WHAT TO PRODUCE: Quote the lines from the one containing "Click the Volume y-axis label" through the end of the stored items, leaving out the pictures.

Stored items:
·····

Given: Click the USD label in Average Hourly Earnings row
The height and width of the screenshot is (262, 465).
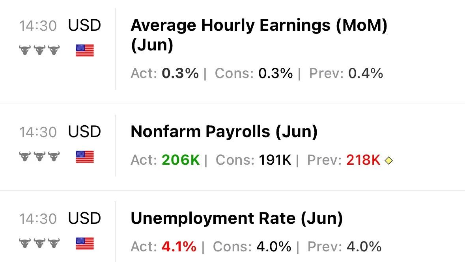Looking at the screenshot, I should click(x=84, y=25).
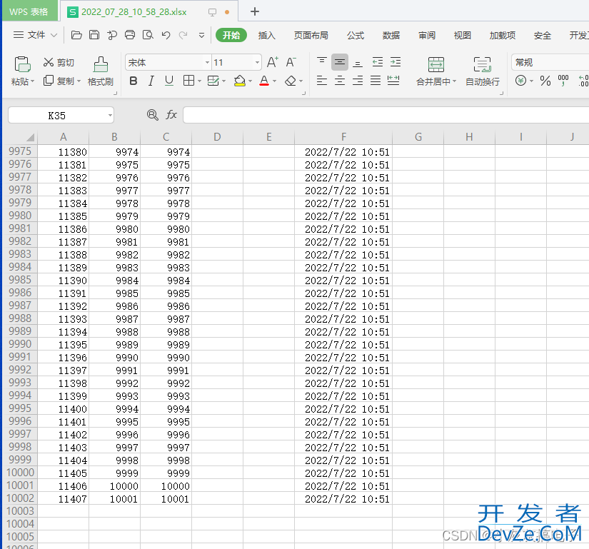Open the 公式 ribbon tab
The width and height of the screenshot is (589, 549).
355,36
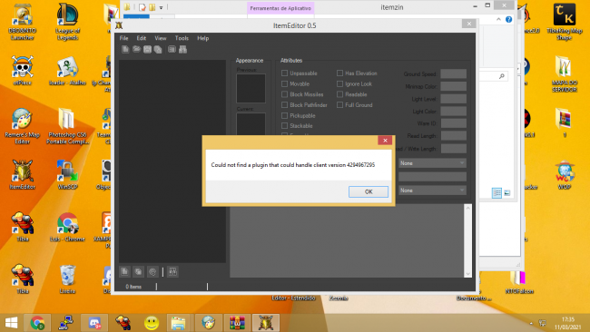Toggle the Full Ground checkbox
The image size is (590, 332).
(x=339, y=105)
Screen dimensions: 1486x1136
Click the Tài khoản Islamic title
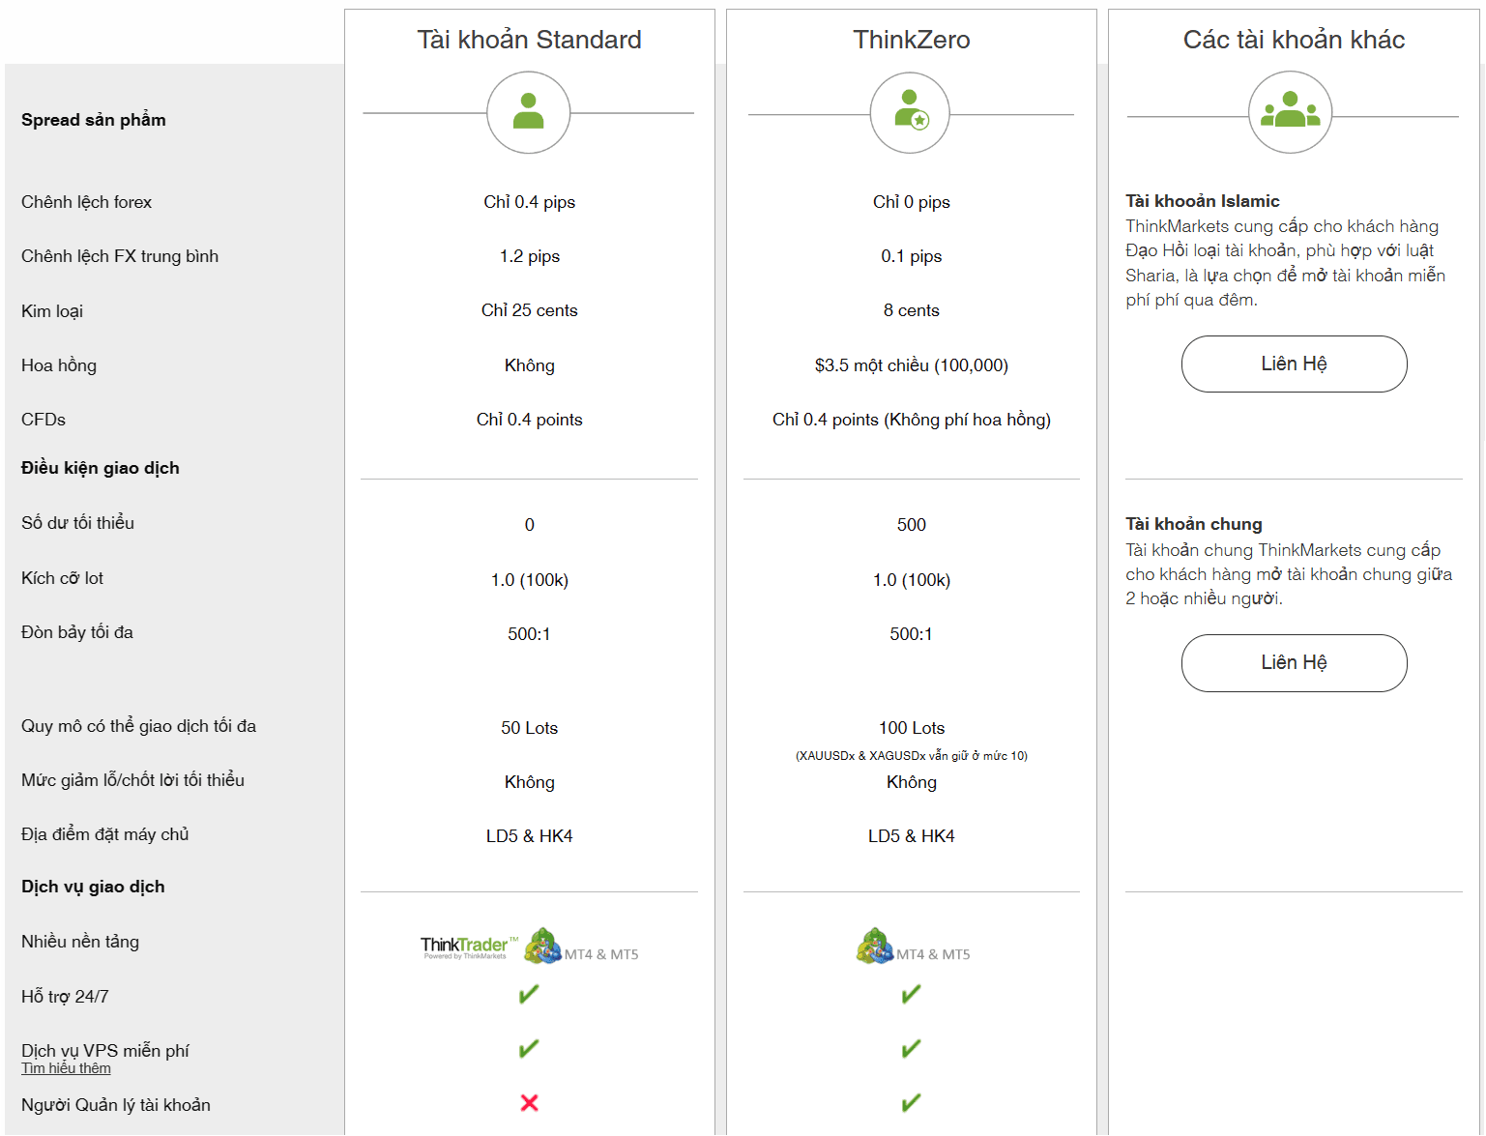(x=1202, y=201)
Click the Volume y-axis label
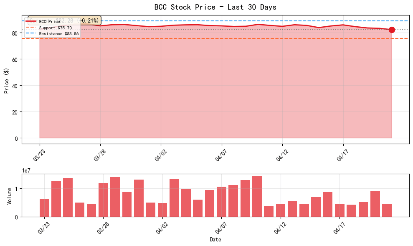The height and width of the screenshot is (246, 413). [9, 196]
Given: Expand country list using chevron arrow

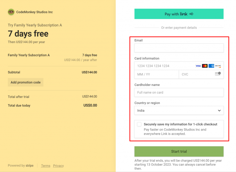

·····

FULL SOLUTION:
Click the Volume y-axis label
The height and width of the screenshot is (246, 413). [9, 196]
Given: Expand country list using chevron arrow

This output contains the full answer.